*Exercise requirements*
The material below holds pictures, which are to be left out; copy exactly the lines from the one with "Screen dimensions: 600x540" through the one with "the recording started".

*Available data*
====

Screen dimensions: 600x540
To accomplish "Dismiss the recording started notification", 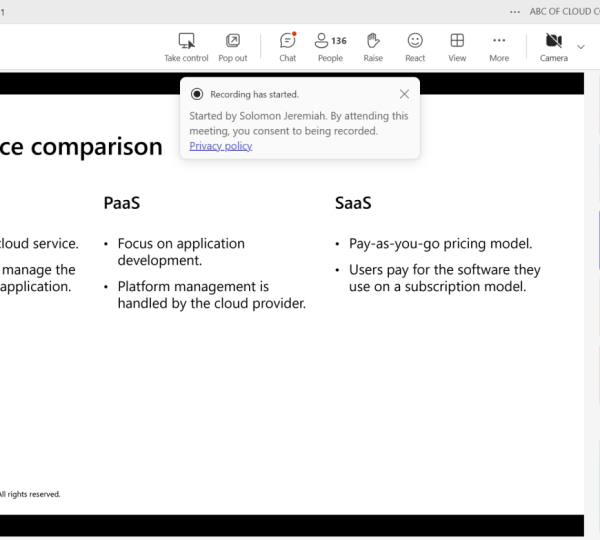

====

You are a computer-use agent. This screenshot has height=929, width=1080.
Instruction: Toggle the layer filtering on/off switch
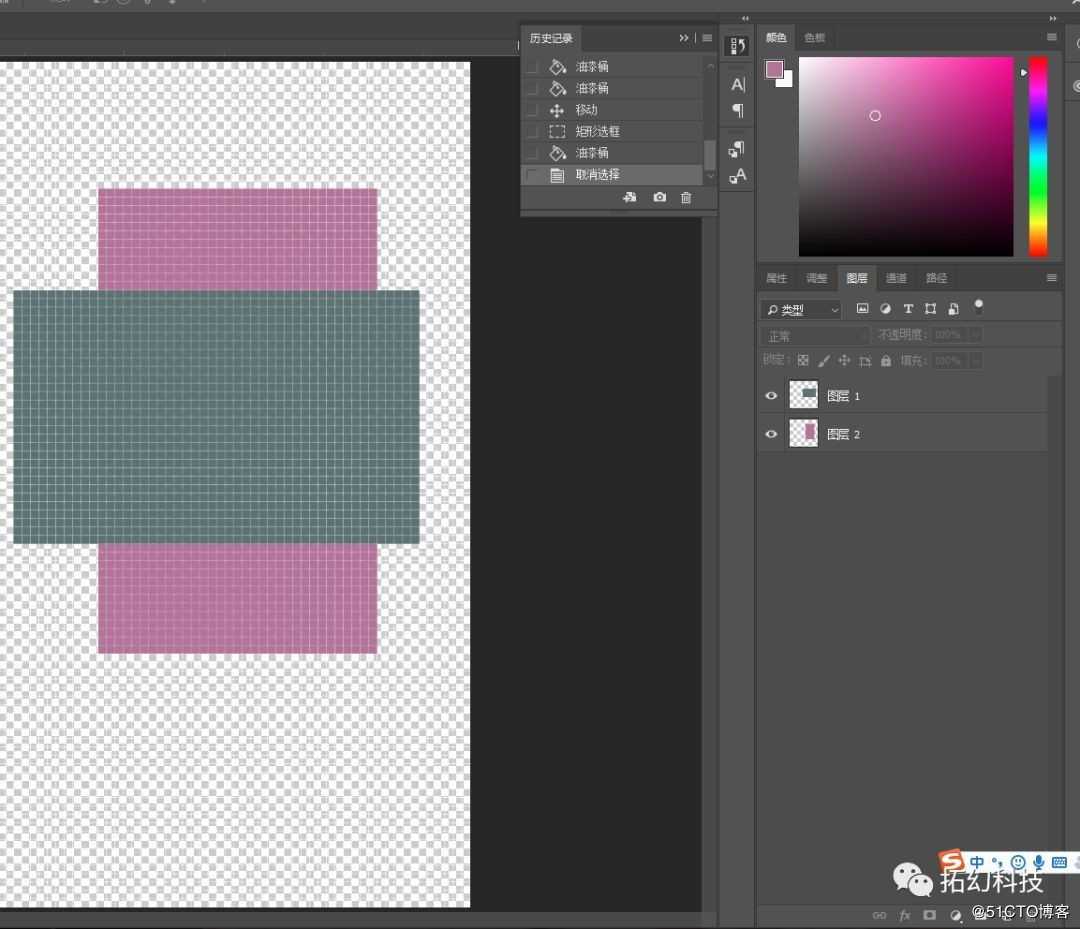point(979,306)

====

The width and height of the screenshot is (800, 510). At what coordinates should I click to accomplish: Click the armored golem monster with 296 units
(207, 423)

====

*Task solution*
Screen dimensions: 600x540
To accomplish "Dismiss the recording started notification", 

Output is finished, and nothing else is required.